--- Start Given text ---
Latest outbreak of violence in Iraqi city of Basra leaves 4 dead

Followers of Iraqi leader Muqtada al-Sadr withdraw from the streets after violent clashes, near the Green Zone in Baghdad, Iraq, August 30, 2022 [File: Ahmed Saad/Reuters]

Four people were killed in overnight clashes between rival Shia Muslim fighters in the southern Iraqi city of Basra, local security officials have said, adding to the at least 30 people killed earlier this week in Baghdad.

Security officials said the clashes, which carried on into the early hours of Thursday, took place in the centre of Basra, Iraq’s main oil-producing hub.

“The gunfire exchange between the two sides has now resulted in the death of four people. Two of them belonging to Saraya al-Salam, which is the military wing of Muqtada al-Sadr and two belonging to the other side, Asaib Ahl al-Haq,” Al Jazeera’s Dorsa Jabbari said from Baghdad.

The armed clashes follow the latest round of Iraq’s ongoing political crisis after Shia religious leader Muqtada al-Sadr’s announcement of his “final withdrawal”  from politics.
--- End Given text ---
(Given task A) In one to three sentences, explain what the armed clashes followed, according to the article on the Basra violence.
(Given task B) Write a continuation of the article on the Basra violence, beginning after its last sentence.
--- Start Dataset excerpt ---
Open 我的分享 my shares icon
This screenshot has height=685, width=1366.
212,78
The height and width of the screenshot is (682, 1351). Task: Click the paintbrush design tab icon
--- End Dataset excerpt ---
(Exercise result A) The armed clashes followed the latest round of Iraq's ongoing political crisis. That round came after Shia religious leader Muqtada al-Sadr announced his "final withdrawal" from politics.

(Exercise result B)
The fighting has raised fears of an escalation into a Shia-Shia civil war.

Jabbari added that a representative from al-Sadr’s movement had posted a warning online to Qais al-Khazali, the leader of Asaib Ahl al-Haq, to rein in his “disrespectful militias and mad dogs”.

“This is not the first time that there has been fighting between these two groups in Basra and in other regions in Iraq as well,” Jabbari said.

Asaib Ahl al-Haq had initially emerged as an offshoot of the Sadrist Movement in the years following the United States invasion of Iraq in 2003.

Earlier this week, Baghdad saw its worst violence in years, as armed supporters of al-Sadr fought with security forces and Iran-aligned gunmen, leaving more than 700 injured.

Analysts have said al-Sadr’s drastic steps appeared to have partly been in response to the resignation of Grand Ayatollah Kadhim al-Haeri on Sunday. Many of al-Sadr supporters follow al-Haeri, and the move was seen as an attempt to undermine al-Sadr.

An intractable political deadlock between al-Sadr and his rivals has left Iraq without a government since an October election, in which al-Sadr’s supporters emerged as the biggest party, but without a majority.

It has also deepened dysfunction and instability as Iraqis struggle to move on from decades of war, sanctions, civil strife and endemic corruption.